- **What is expected**: Copy every line of the items below word for word, omitting the pictures from your answer.

[Screenshot and document pointing data]
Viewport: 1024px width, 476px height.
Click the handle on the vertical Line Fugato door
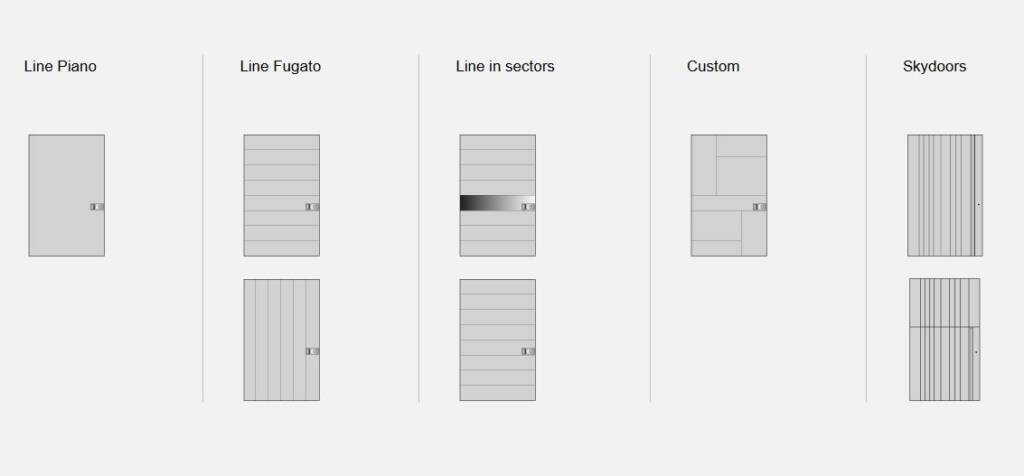[x=313, y=351]
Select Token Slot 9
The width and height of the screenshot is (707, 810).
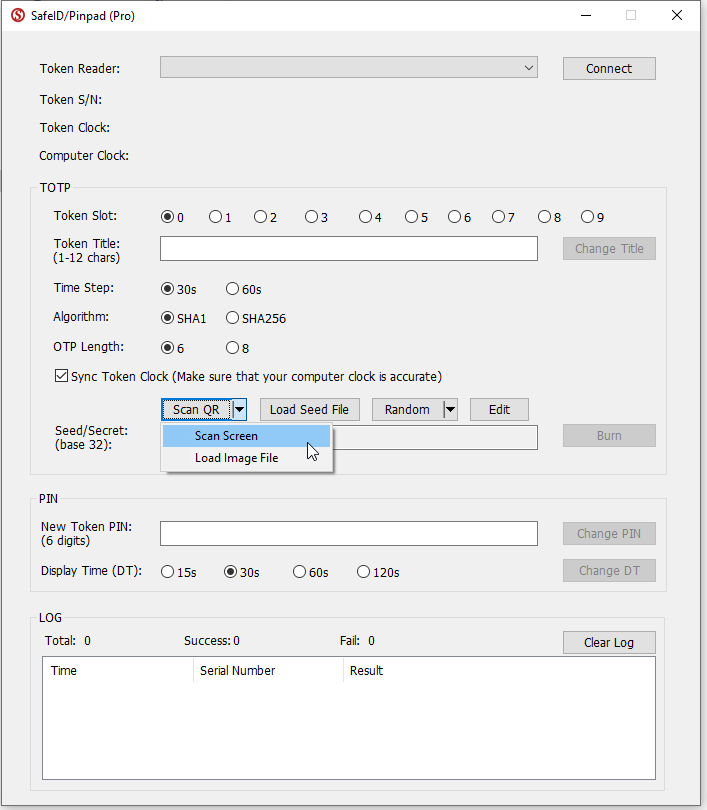587,217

- **Answer to the problem**:
Viewport: 1024px width, 476px height.
Click the handle on the vertical Line Fugato door
[x=313, y=351]
Select Token Slot 9
The width and height of the screenshot is (707, 810).
587,217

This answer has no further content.